- _Problem to work on_: "Mackie (14, 232)" appears in one line of the records below. Output that line and each one after it, exactly, through the last line.

[Records excerpted from a collection]
>>
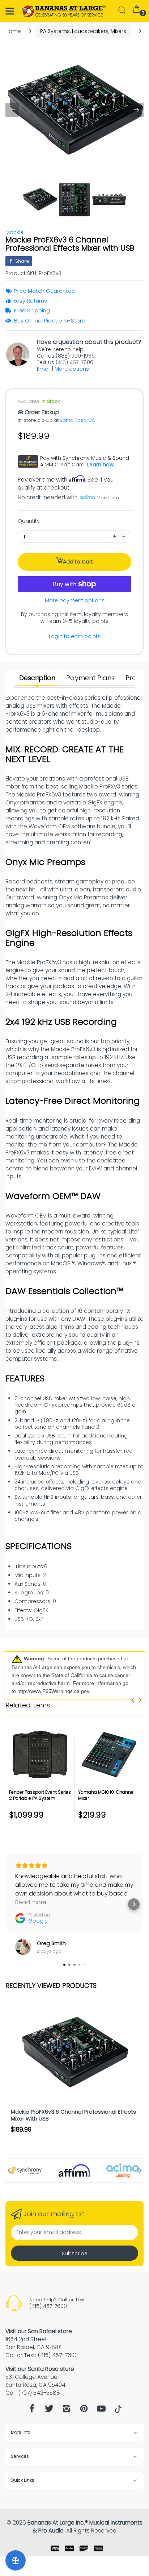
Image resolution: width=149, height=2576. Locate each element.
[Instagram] (66, 2410)
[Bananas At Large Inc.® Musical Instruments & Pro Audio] (64, 11)
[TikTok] (118, 2411)
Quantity (29, 521)
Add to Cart (78, 561)
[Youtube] (101, 2410)
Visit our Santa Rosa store (39, 2369)
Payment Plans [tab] (90, 678)
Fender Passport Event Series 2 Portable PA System (40, 1795)
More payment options (75, 600)
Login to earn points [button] (75, 636)
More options (72, 369)
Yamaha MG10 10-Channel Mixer (106, 1795)
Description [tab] (37, 678)
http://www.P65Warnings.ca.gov (53, 1691)
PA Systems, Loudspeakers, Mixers (83, 31)
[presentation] (132, 1700)
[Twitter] (49, 2410)
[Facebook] (31, 2410)
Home (13, 31)
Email (44, 369)
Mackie (14, 232)
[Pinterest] (84, 2410)
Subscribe (75, 2253)
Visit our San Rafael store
<<
- _Response_:
Mackie (14, 232)
[Pinterest] (84, 2410)
Subscribe (75, 2253)
Visit our San Rafael store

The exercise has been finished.